REQUIREMENT:
Scan the records below and copy every line that contains the string "label".
--- DATASET Enclosed Below ---
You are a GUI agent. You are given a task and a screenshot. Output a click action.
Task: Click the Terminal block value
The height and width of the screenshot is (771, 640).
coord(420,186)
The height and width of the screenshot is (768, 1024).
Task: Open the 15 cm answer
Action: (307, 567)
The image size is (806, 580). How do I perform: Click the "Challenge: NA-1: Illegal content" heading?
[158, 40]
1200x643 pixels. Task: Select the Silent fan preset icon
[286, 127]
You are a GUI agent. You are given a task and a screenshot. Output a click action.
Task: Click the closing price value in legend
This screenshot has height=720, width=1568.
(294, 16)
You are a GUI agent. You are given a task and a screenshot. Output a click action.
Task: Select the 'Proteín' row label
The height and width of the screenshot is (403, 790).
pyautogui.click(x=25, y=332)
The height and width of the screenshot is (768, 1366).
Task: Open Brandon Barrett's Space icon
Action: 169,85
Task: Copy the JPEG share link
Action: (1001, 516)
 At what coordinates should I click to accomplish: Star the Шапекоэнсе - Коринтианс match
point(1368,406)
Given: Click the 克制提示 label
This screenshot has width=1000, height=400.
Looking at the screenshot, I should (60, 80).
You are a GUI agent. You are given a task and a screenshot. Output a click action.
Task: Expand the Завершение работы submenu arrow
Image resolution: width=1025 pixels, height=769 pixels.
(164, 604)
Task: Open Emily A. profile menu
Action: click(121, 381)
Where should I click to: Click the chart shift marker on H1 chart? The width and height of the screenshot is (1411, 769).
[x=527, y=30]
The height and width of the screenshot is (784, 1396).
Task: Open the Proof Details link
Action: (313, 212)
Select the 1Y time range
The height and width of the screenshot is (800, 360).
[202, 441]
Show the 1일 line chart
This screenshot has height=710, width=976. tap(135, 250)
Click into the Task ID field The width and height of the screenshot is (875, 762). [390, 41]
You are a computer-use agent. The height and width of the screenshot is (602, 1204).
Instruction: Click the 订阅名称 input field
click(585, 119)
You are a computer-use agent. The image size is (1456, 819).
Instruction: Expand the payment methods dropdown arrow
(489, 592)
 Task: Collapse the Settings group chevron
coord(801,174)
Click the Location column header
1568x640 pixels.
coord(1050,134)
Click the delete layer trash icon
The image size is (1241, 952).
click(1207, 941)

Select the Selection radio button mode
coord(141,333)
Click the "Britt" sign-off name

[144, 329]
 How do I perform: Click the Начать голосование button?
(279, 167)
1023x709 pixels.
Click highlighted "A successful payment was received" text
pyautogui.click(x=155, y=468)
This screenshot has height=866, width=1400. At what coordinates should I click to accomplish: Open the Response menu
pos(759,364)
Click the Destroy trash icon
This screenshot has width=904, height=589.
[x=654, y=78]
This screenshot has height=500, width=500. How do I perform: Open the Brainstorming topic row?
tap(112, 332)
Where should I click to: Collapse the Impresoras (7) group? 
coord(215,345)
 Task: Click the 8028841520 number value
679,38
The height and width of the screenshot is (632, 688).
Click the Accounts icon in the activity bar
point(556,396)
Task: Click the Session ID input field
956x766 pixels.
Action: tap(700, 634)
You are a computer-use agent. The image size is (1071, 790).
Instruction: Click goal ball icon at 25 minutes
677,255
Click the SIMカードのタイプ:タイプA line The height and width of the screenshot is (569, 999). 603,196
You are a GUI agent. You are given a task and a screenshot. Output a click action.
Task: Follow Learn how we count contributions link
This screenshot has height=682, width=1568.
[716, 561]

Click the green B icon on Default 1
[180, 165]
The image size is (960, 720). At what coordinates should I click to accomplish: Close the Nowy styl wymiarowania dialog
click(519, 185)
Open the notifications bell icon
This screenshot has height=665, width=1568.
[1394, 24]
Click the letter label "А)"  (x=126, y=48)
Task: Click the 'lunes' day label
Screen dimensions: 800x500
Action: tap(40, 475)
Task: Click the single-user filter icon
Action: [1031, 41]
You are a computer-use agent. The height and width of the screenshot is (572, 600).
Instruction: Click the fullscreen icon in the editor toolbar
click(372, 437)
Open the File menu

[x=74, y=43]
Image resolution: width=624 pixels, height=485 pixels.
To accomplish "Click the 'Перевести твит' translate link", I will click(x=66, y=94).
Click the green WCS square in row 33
--- End of Enclosed DATASET ---
PROBLEM SOLUTION:
Task: Select the 'Proteín' row label
Given: Click the 克制提示 label
Click the letter label "А)"  (x=126, y=48)
Task: Click the 'lunes' day label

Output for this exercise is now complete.